Philippians 3:2. Beware of the dogs. The word signifies ‘Look out,' and would rather seem to imply that these teachers were not yet at Philippi, but might come, and so the apostle bids them ‘watch.' To the Eastern mind, nothing could express greater contempt than the name ‘dog,' and there can be little doubt that this feeling was in the apostle's mind towards such false teachers. But there may also be an allusion to the contentions to which such lessons would give rise. For we see (Galatians 5:15) that in another church in which Judaizing opinions prevailed very greatly, the apostle is constrained to warn the members against ‘biting and devouring one another,' lest they should be consumed one of another.

beware of the evil workers.

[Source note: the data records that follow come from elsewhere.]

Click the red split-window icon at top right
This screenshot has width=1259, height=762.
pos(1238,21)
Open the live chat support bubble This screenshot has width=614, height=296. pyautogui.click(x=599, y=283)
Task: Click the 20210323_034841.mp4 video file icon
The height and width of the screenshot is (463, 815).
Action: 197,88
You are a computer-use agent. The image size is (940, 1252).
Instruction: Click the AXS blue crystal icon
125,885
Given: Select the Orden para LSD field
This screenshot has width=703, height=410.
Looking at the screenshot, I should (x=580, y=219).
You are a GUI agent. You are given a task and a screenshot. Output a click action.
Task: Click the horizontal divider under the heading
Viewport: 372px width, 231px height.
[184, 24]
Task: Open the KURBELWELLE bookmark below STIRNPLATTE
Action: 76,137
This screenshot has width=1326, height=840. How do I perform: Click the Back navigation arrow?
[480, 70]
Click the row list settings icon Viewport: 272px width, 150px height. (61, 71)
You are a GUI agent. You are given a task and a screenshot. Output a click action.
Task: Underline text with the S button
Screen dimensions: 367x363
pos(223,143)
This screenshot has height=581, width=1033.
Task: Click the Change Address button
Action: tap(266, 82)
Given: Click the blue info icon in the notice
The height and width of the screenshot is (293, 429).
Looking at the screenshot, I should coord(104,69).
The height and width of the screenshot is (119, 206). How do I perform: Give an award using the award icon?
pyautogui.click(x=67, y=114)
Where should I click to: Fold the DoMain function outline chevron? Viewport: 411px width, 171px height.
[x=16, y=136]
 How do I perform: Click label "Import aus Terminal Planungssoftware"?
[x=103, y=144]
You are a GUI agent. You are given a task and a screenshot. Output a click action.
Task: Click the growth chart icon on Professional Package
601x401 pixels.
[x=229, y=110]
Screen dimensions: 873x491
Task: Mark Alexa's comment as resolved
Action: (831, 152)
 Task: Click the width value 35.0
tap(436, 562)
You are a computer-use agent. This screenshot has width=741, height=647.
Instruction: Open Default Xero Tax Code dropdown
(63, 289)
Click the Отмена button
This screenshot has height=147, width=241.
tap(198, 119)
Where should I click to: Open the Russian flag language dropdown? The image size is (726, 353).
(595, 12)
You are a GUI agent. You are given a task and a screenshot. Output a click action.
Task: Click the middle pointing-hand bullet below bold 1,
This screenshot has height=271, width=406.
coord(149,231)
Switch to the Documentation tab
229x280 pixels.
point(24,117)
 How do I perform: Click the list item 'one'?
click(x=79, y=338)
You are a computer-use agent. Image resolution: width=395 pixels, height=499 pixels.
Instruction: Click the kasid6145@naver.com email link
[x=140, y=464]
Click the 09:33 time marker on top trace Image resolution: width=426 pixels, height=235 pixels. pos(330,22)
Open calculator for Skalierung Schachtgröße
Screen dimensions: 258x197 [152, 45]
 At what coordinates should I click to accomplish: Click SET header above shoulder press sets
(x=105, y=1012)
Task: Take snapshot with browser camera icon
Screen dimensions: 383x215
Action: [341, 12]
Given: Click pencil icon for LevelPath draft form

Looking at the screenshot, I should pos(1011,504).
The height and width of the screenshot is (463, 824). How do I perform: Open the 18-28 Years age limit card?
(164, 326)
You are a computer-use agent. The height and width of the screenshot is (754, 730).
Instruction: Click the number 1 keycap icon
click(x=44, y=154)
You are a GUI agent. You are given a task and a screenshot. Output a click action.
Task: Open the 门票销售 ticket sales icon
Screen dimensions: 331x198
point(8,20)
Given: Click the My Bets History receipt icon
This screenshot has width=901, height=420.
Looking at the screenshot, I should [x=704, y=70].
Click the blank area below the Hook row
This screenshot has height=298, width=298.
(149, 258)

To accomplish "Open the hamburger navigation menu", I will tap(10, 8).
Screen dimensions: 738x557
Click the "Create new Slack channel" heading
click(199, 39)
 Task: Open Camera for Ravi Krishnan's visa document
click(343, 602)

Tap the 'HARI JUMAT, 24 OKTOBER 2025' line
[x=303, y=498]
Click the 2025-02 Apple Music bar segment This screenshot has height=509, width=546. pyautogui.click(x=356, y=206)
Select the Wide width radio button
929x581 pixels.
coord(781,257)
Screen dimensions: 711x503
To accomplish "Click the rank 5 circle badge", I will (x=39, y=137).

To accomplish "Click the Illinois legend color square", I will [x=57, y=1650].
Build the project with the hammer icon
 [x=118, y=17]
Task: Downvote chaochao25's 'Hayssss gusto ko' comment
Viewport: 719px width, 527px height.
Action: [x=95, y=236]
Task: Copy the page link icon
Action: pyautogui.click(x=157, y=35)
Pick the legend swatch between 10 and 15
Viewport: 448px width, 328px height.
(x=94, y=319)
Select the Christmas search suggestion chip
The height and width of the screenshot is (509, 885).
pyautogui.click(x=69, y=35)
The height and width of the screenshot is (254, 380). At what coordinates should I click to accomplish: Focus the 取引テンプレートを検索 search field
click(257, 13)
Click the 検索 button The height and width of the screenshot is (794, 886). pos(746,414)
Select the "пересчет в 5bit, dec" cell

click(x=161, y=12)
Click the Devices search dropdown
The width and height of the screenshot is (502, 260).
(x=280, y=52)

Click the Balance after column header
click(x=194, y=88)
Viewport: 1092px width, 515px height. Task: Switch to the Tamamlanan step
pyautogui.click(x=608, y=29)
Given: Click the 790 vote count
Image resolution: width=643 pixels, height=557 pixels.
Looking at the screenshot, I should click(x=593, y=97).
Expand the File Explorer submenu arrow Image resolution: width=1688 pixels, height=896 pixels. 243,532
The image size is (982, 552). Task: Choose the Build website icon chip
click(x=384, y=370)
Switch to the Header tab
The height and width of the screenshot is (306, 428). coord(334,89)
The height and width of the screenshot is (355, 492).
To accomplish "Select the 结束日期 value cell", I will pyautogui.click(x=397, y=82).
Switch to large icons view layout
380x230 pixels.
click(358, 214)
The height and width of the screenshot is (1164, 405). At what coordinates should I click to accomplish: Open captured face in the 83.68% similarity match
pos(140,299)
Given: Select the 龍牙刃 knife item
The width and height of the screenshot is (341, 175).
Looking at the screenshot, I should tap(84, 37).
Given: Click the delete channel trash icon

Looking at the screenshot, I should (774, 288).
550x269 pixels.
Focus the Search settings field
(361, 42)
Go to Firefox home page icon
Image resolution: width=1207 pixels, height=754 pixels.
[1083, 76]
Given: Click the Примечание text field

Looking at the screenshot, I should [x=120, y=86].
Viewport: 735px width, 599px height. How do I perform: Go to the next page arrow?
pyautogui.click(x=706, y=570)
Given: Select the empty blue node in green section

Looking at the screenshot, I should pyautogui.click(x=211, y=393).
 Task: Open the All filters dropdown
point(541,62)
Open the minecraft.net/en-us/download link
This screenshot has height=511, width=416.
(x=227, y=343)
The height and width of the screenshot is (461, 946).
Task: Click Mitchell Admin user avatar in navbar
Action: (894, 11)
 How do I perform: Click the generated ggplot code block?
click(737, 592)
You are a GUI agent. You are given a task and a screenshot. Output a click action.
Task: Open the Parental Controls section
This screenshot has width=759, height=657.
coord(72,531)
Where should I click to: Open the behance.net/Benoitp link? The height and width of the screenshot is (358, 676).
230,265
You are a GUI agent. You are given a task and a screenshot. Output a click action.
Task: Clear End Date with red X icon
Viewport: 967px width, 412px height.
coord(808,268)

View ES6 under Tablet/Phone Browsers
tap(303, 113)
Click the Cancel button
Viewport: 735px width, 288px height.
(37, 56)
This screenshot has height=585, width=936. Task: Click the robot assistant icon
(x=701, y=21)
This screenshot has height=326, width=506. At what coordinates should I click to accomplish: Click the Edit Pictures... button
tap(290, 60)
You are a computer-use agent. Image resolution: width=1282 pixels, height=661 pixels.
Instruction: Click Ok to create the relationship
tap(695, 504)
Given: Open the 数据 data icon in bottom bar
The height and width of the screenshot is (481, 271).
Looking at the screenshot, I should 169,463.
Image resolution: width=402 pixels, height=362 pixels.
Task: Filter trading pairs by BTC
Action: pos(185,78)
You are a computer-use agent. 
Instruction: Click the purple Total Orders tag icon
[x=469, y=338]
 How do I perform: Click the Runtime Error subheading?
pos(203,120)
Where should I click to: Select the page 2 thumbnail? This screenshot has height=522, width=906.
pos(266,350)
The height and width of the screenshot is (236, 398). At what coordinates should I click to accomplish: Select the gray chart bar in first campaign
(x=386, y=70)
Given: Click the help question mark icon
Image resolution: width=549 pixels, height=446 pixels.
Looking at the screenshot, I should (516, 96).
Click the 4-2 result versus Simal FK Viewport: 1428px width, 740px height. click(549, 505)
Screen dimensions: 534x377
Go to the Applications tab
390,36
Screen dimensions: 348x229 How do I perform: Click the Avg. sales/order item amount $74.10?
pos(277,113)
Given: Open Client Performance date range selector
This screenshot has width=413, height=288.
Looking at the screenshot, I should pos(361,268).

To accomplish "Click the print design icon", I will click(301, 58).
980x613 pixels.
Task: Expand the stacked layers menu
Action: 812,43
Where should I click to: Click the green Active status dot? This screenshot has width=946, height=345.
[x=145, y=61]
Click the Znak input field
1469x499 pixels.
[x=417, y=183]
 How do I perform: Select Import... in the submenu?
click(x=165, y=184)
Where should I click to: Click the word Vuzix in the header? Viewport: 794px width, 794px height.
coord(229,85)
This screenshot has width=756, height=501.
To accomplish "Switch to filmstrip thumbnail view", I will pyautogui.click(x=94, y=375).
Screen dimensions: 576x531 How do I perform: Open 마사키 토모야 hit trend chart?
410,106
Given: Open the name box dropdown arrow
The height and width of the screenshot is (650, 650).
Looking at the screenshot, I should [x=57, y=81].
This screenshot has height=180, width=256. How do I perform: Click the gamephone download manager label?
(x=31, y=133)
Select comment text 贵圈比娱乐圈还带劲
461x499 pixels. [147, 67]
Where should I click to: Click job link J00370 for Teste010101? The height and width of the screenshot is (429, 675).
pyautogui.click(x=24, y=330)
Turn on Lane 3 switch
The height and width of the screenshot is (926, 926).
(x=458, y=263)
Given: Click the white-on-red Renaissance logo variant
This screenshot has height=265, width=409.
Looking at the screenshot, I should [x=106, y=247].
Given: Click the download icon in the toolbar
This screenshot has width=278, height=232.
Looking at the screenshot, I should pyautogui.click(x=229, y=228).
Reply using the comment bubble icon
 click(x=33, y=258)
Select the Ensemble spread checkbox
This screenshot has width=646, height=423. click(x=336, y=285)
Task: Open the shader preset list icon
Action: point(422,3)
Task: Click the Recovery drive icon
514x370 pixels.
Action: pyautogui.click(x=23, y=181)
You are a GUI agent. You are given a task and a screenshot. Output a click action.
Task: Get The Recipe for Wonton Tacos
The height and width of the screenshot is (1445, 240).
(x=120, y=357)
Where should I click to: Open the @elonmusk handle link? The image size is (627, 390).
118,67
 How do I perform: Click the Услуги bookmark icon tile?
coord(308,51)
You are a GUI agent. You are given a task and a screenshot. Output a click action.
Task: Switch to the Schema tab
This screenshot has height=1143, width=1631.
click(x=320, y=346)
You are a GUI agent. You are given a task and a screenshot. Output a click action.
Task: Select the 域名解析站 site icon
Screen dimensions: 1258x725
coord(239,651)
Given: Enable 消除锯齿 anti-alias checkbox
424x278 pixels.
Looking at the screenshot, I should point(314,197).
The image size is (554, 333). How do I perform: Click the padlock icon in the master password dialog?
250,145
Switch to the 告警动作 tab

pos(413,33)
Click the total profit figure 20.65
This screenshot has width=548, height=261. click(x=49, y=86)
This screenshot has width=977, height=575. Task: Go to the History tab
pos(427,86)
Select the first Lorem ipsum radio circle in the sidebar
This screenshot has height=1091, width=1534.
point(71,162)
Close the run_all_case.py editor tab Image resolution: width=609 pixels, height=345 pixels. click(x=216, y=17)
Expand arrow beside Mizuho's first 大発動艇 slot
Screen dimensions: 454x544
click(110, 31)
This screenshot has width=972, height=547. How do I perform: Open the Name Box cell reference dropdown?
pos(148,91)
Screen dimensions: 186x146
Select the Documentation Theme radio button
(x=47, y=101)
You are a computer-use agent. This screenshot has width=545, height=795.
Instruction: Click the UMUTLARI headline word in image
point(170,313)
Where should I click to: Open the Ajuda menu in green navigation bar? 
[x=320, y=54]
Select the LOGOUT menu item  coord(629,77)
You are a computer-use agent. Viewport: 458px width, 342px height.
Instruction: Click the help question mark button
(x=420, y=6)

Evil workers, because they themselves who are circumcised do not keep the law, and their pains are bestowed only on pulling down the work of the Christian teachers, and giving nothing in its stead but mere ceremonial observance, weak and beggarly elements without any spiritual benefit.

beware of the concision. The thrice repeated ‘beware' in reference to the same persons marks the apostle's earnestness, and his sense of the peril to those who were again enslaved, after having been made free in Christ. He uses also a word for ‘concision' which is found nowhere else in the New Testament. He calls their practice mere ‘cutting,' a mutilation of the body for mutilation's sake, that, as he says elsewhere, ‘they may glory in your flesh,' that they may be proud that men consent to be outwardly marked for Jews. But in this word there may also be an allusion to the severance or cutting asunder in the church which such teachers were sure to cause. They were not only mutilators of the body, but also of the body of Christ, the Church.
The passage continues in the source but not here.